Sino-Japanese Tension Grows Over Island Dispute

Max Staloff

Sino-Japanese Dispute

Once again, tensions have risen between China and Japan relating to a territorial dispute over the Senkaku Islands. The islands, called the Diaoyu Islands by China, have been a sensitive spot in Sino-Japanese relations in recent years.

The tensions were reignited when Japan reported on September 9th an unmanned aircraft flying in Japanese airspace around the Senkaku Islands in the East Asian Sea. The unmanned vehicle was not inherently recognizable as belonging to China, but the Japanese government has determined it to be an unmanned Chinese aircraft. In response to the Chinese incursion, reports state that on October 11th, Prime Minister Shinzo Abe approved defense plans that would allow Japanese aircrafts to shoot down foreign drones that intrude upon Japanese airspace. Tokyo’s response was widely seen as a threat to China, and a defense ministry spokesman from China warned that such an action by Japan would be seen as an “act of war” and Beijing would respond accordingly.

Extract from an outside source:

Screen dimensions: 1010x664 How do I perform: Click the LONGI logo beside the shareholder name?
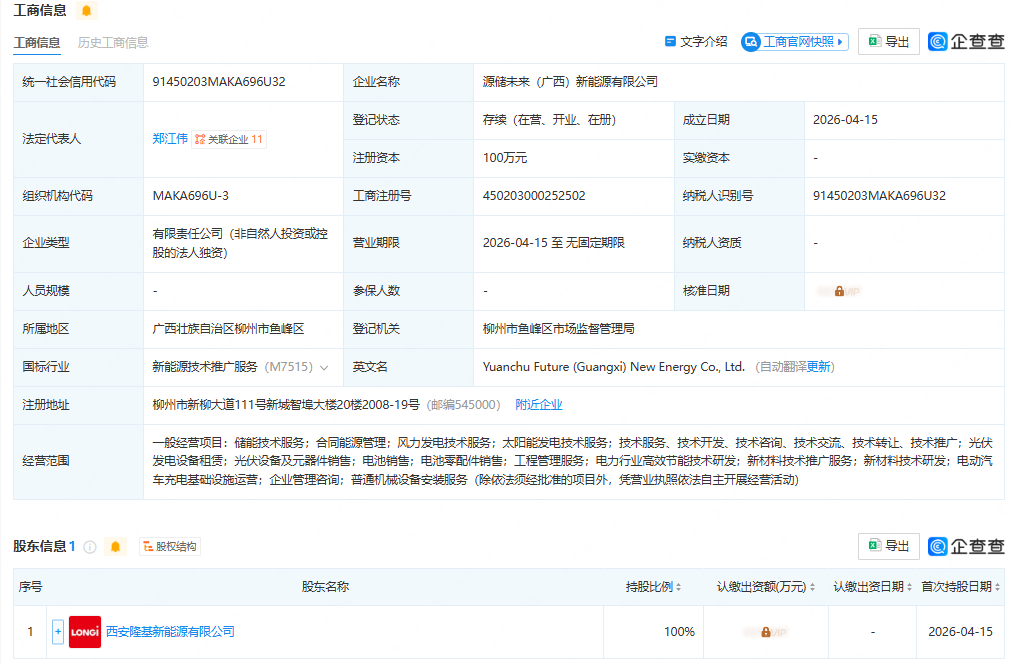click(x=84, y=632)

The two nations have increasingly flexed their muscles in a show of military “chicken”; Japan has scrambled its aircraft fighters over the islands multiple times in recent days. Tokyo reported intrusions of multiple Chinese Coast Guard vessels in Japanese waters near the islands.

Last summer, Chinese President Xi Jinping, when speaking with United States President Barack Obama, stated that restoring the islands to Chinese control was a “core interest” to the nation. Despite the increasing rhetoric related to the islands, it is unlikely that either nation will take economic or military action again the other. China and Japan – respectively the second and third biggest economies in the world – rely on one another for economic stability. Japan’s technology market relies heavily on Chinese markets to buy their products, and simultaneously, China’s export-driven economy requires Japanese technology when manufacturing many of its products to be exported. As a result, both economies would suffer if the sale of Japanese goods to China were obstructed.

Military action by China is even more unlikely; the United States has reaffirmed that The Treaty of Mutual Cooperation and Security between United States and Japan obligates them to come to the aid of Japan if they were attacked. Because China understands that the reclaiming the islands is not worth risking an all-out war with the United States, they will likely avoid any military action as a means to retake the islands.

The islands were claimed by Japan at the end of the 19th century and held by the nation until it came under the administration of the United States via the San Francisco Treaty at the end of World War II. The United States returned the islands to Japan in 1972 under the 1971 Okinawa Reversion Agreement in which the United States returned all lands taken after WWII back to Japan. Before this time, the islands were seen as having little practical use to either country. All of this changed in 1969, when the United Nations Economic Commission for Asia and the Far East (ECAFE) stated that large reserves of oil and gas could be found around the islands. With that report, China, Taiwan and Japan all sought to stake their claim in the territory. Today, the islands – eight in total – are still uninhabited and undeveloped.

The dispute over the islands is nothing new, and will likely flare out over time. Besides the desirability to hold the island for its potential oil supply, the island also stands as a symbol of the uneasy relationship between Tokyo and Beijing. For either nation to cede their claim to the island would be seen as a defeat at the hands of their biggest rival.